:: Prompt ::
Across all the entries below, how many lines contain the string "Complaints"? The number by itself is the answer.

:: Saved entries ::
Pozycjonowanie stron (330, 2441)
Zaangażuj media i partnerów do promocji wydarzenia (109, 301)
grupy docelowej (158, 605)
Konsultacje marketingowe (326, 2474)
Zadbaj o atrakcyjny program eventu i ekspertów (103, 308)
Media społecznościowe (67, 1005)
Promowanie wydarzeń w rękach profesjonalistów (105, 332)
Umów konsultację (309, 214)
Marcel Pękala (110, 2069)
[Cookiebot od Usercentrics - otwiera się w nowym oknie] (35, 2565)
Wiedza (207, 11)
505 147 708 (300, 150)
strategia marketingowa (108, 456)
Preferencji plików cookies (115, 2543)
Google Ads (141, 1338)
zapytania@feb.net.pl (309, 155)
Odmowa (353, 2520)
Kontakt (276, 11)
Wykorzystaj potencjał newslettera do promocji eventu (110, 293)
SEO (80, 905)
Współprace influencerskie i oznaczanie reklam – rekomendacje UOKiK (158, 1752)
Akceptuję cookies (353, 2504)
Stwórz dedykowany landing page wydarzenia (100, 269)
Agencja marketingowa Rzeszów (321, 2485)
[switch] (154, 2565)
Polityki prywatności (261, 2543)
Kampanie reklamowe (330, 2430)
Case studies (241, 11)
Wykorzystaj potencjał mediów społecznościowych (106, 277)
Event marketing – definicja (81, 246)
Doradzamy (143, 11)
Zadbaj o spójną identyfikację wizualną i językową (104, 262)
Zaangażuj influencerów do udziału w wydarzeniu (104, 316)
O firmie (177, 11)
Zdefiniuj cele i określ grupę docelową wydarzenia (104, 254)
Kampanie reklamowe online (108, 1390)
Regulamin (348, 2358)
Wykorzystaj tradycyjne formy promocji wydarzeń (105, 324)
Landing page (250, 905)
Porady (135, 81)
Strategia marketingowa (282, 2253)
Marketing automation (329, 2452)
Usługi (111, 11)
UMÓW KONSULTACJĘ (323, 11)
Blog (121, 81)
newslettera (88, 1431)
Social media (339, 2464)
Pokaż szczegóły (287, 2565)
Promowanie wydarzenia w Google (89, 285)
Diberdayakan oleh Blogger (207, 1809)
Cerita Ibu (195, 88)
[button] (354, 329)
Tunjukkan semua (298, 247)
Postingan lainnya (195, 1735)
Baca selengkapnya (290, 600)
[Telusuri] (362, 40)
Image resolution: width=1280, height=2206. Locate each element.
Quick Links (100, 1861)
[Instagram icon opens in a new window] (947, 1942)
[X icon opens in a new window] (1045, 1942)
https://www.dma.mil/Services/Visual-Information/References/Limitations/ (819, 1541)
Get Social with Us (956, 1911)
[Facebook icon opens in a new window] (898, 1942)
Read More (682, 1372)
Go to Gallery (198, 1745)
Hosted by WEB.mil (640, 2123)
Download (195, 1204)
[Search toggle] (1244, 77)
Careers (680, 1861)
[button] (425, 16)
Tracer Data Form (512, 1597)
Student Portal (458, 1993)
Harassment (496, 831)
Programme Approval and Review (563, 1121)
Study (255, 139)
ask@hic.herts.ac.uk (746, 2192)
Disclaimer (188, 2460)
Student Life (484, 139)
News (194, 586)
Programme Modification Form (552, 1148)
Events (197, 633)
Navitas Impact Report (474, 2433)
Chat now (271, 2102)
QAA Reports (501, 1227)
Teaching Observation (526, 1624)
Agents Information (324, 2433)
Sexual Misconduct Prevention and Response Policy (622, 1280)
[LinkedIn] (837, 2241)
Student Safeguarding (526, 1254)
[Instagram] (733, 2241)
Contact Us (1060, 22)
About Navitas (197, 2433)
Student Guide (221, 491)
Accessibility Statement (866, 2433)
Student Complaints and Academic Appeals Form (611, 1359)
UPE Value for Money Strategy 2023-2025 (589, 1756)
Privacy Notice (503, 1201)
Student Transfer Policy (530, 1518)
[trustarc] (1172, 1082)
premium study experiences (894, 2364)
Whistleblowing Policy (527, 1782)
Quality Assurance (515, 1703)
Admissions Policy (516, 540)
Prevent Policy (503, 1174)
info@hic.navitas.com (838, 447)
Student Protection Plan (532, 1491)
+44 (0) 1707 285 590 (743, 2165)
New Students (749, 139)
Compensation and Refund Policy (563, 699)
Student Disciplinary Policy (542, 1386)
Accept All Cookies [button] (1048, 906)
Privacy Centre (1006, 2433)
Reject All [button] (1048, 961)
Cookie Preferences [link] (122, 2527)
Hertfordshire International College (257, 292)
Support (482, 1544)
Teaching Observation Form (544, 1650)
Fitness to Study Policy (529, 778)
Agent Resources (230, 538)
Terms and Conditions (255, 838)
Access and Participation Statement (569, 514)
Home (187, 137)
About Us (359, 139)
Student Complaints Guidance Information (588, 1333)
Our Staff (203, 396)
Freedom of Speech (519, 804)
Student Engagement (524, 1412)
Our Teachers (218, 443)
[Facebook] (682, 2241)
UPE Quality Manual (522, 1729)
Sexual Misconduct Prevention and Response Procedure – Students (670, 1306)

:: Result below ::
2